Cambodia, 1975-1979

In April 1975, a communist group known as the Khmer Rouge (KR), led by Pol Pot, seized control of Cambodia and renamed the country Democratic Kampuchea. Pol Pot and his followers capitalized on the destruction caused by extensive U.S. bombing of Cambodia as part of the Vietnam War to recruit followers and justify their extreme policies. For four years, the Khmer Rouge imposed policies that led to the death of more than 1.7 million Cambodians through execution, overwork, starvation, and torture.

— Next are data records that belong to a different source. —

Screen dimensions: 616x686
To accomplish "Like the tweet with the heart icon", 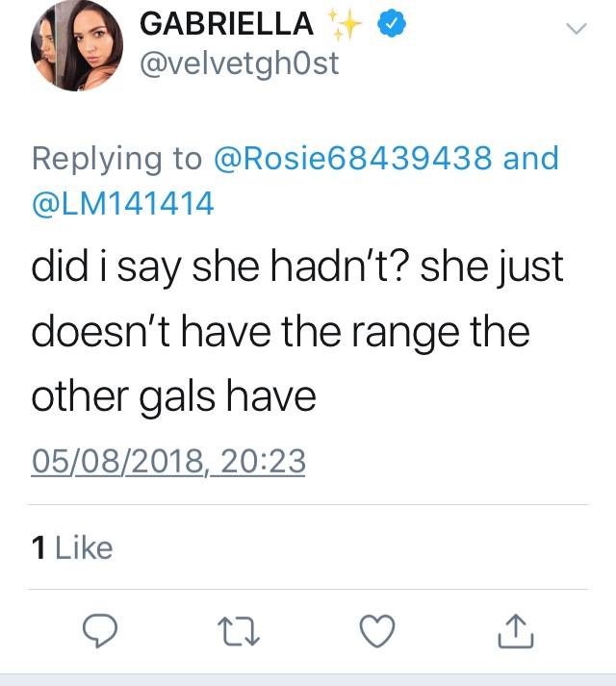I will point(377,631).
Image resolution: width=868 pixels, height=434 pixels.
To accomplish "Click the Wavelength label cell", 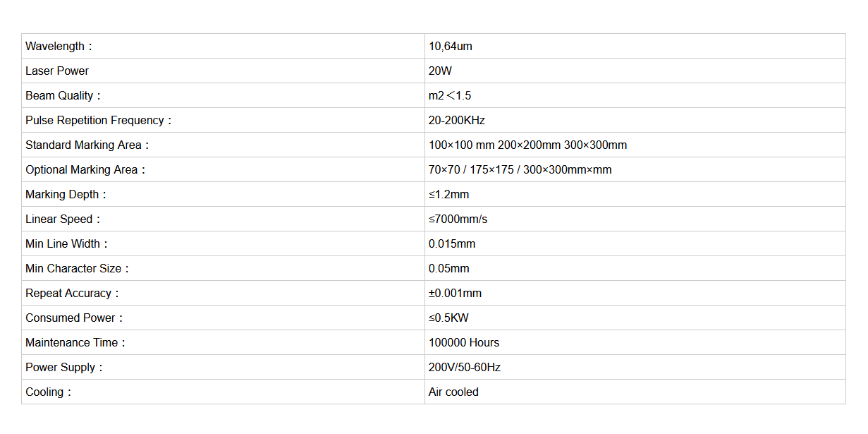I will [59, 47].
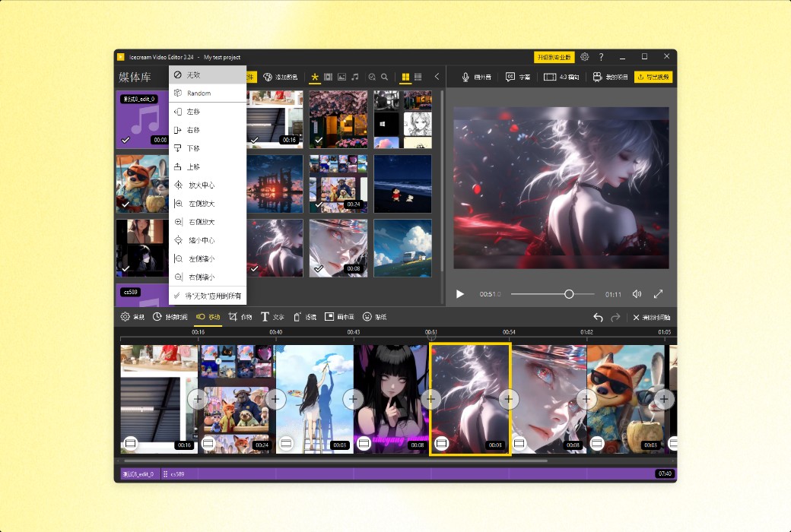This screenshot has height=532, width=791.
Task: Click the undo arrow above the timeline
Action: coord(598,318)
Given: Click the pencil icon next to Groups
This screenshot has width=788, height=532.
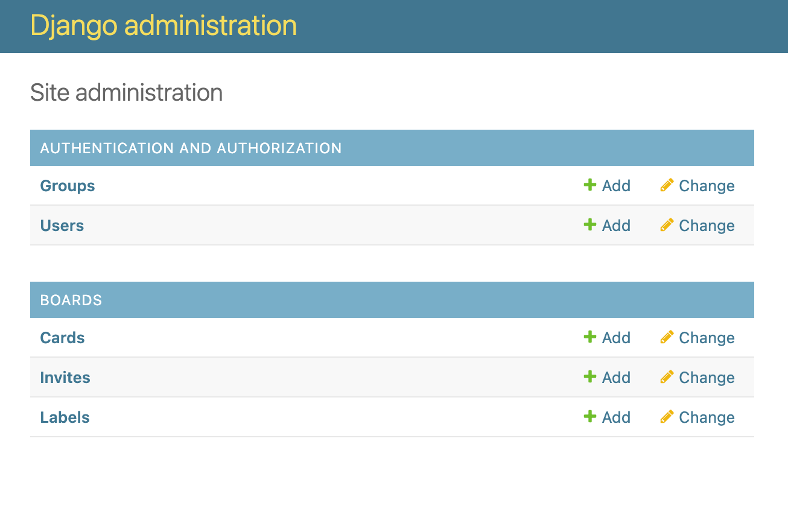Looking at the screenshot, I should tap(666, 185).
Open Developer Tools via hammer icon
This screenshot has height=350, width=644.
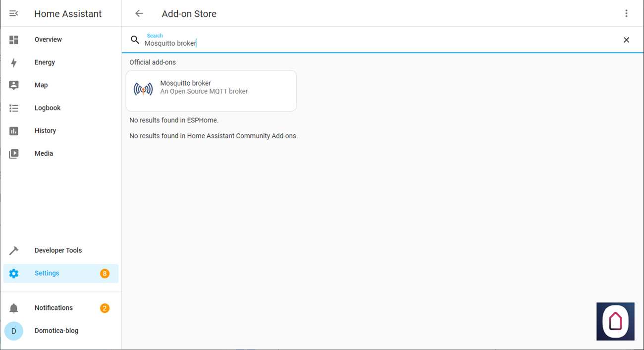14,250
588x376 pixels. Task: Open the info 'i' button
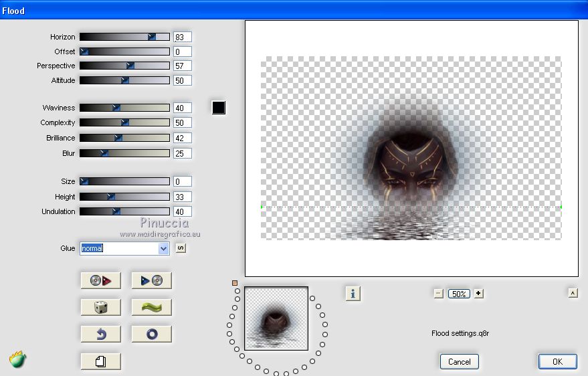tap(353, 293)
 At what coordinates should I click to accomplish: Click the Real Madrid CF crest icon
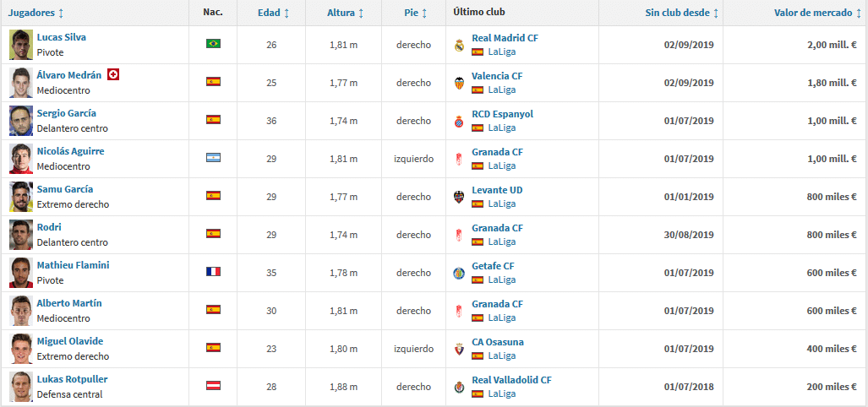click(x=459, y=45)
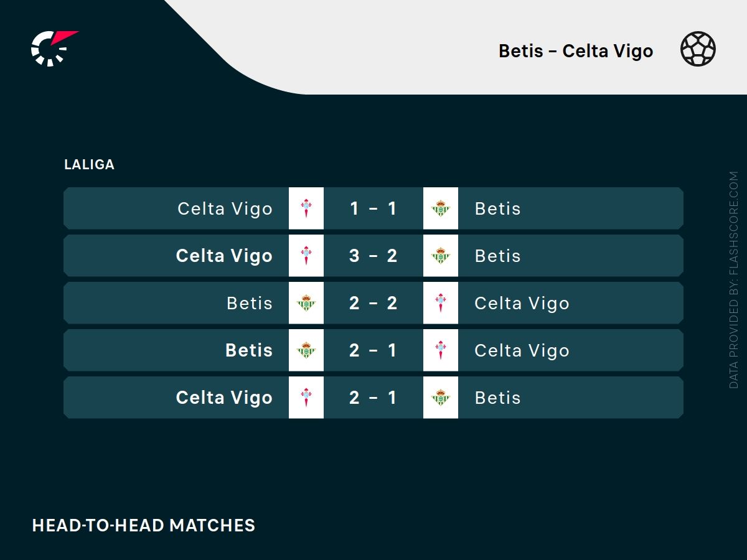
Task: Click Celta Vigo crest in 1-1 row
Action: pyautogui.click(x=306, y=208)
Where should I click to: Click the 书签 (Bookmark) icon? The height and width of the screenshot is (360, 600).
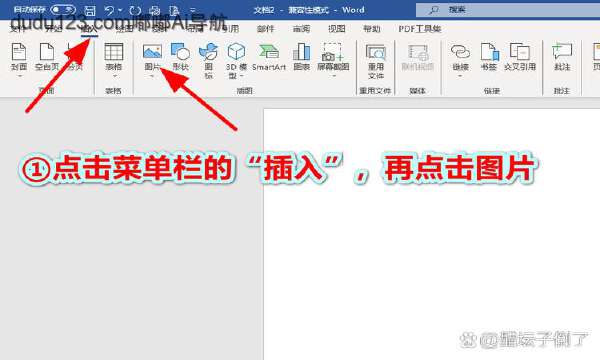(x=489, y=57)
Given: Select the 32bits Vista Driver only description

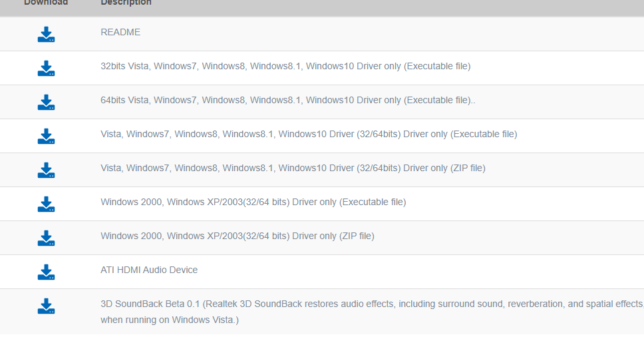Looking at the screenshot, I should click(x=285, y=66).
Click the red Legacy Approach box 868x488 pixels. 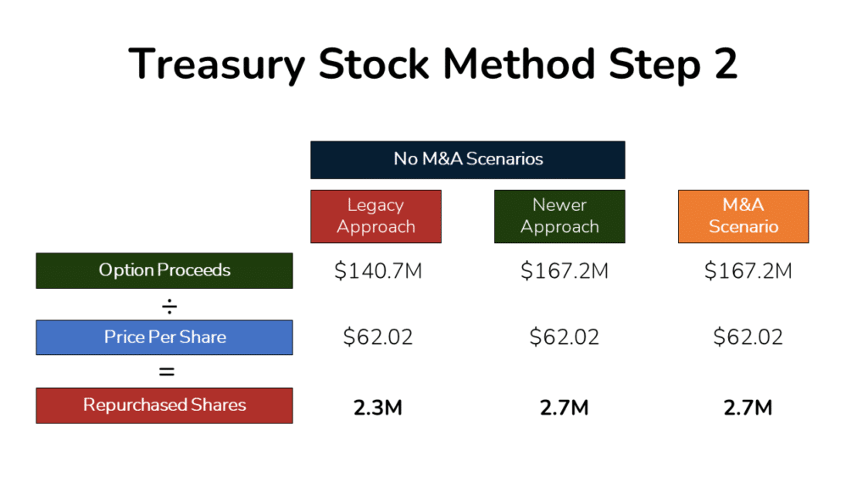point(376,216)
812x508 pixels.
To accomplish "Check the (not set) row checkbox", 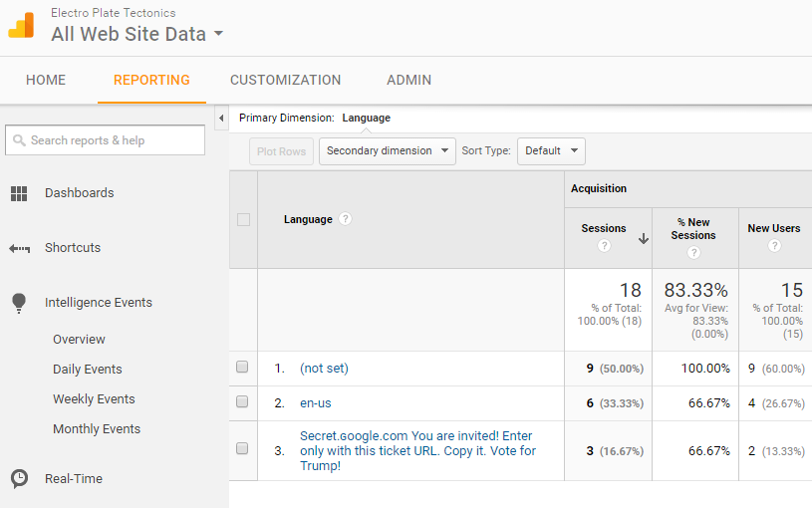I will pos(242,368).
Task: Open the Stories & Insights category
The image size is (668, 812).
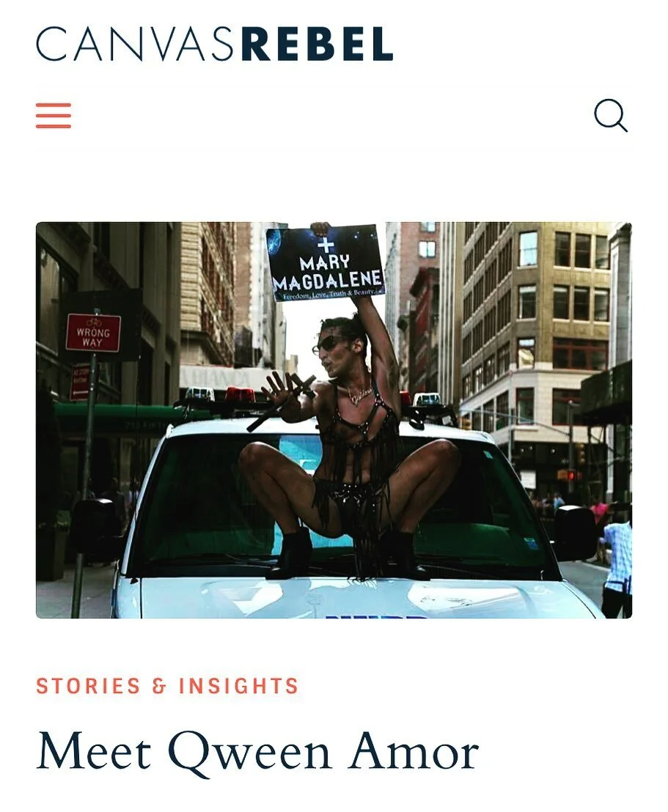Action: 167,685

The Khmer Rouge believed that the Cambodian race had been tainted by exposure to outside ideas, especially those from the capitalist West. The regime emptied out the cities and persecuted and murdered groups they viewed as outsiders. This included members of ethnic minorities such as Vietnamese, Thai, Chinese, Lao, Kola, and Cambodians with foreign ancestry. Religious groups such as Muslim Chams, Christians, and Buddhist monks were also targeted. Other victims included the educated and officials of the previous regime. The Khmer Rouge imposed a single language, style of dress, atheism, and collective farming on the entire population.

Every aspect of daily life was controlled by the Khmer Rouge. People ate their meager food rations in communal canteens, worked exhausting hours for no pay on collective farms or poorly planned infrastructure projects, and attended group political education in the evenings. Families were frequently separated, even marriages were arranged by the regime. Life was extremely difficult, especially for the so-called “new people” who had once lived in cities. Anyone who stood up to the Khmer Rouge, even by foraging for extra food to feed their starving families, could face execution in the killing fields surrounding their village. Survival was determined by one’s ability to work and Cambodia’s elderly, handicapped, ill, and children suffered enormously because they were unable to perform demanding physical labor.

When the Khmer Rouge’s policies resulted in mass starvation, the secretive Khmer Rouge increasingly turned on itself. Supposed traitors were tortured and murdered at killing centers such as Tuol Sleng (S-21), from which only thirteen people are known to have survived. Some former Khmer Rouge members fled across the border to Vietnam, including Hun Sen, who was became the leader of Cambodia after a Vietnamese invasion toppled the Khmer Rouge in January 1979.

After its enemy Vietnam overthrew the Khmer Rouge, the United States supported fugitive Khmer Rouge leaders, including Pol Pot, by among other things lobbying for the Khmer Rouge to continue to hold Cambodia’s seat at the United Nations until the early 1990s. Meanwhile, some remnants of the Khmer Rouge remained free in rural areas and carried out sporadic attacks. Although Pol Pot died a free man in 1998, a special tribunal was eventually set up in Cambodia to try high ranking members of the Khmer Rouge. Called the Extraordinary Chambers in the Courts of Cambodia, the tribunal indicted five leading or influential leaders of the regime, including “Comrade Duch,” the commandant of Tuol Sleng.

Sources:

Jones, Adam. Genocide: A Comprehensive Introduction. 3rd ed. London: Routledge, 2017.

Kiernan, Ben. “The Cambodian Genocide, 1975-1979.” In Centuries of Genocide: Essays and Eyewitness Accounts, edited by Samuel Totten and William S. Parsons. 4th ed. New York: Routledge, 2013.